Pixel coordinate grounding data

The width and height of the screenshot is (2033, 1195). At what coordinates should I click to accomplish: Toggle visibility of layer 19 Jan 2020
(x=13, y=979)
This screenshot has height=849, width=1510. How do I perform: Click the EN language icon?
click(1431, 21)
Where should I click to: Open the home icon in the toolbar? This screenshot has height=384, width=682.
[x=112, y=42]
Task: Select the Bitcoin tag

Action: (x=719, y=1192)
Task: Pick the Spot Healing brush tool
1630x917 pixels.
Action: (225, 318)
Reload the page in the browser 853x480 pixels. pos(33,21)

Required action => None of the records may be omitted or altered when they are given again.

Solution =>
The width and height of the screenshot is (2033, 1195). At what coordinates should I click to accomplish: Toggle visibility of layer 19 Jan 2020
(x=13, y=979)
This screenshot has height=849, width=1510. How do I perform: Click the EN language icon?
click(1431, 21)
Where should I click to: Open the home icon in the toolbar? This screenshot has height=384, width=682.
[x=112, y=42]
Task: Select the Bitcoin tag

Action: (x=719, y=1192)
Task: Pick the Spot Healing brush tool
1630x917 pixels.
Action: (225, 318)
Reload the page in the browser 853x480 pixels. pos(33,21)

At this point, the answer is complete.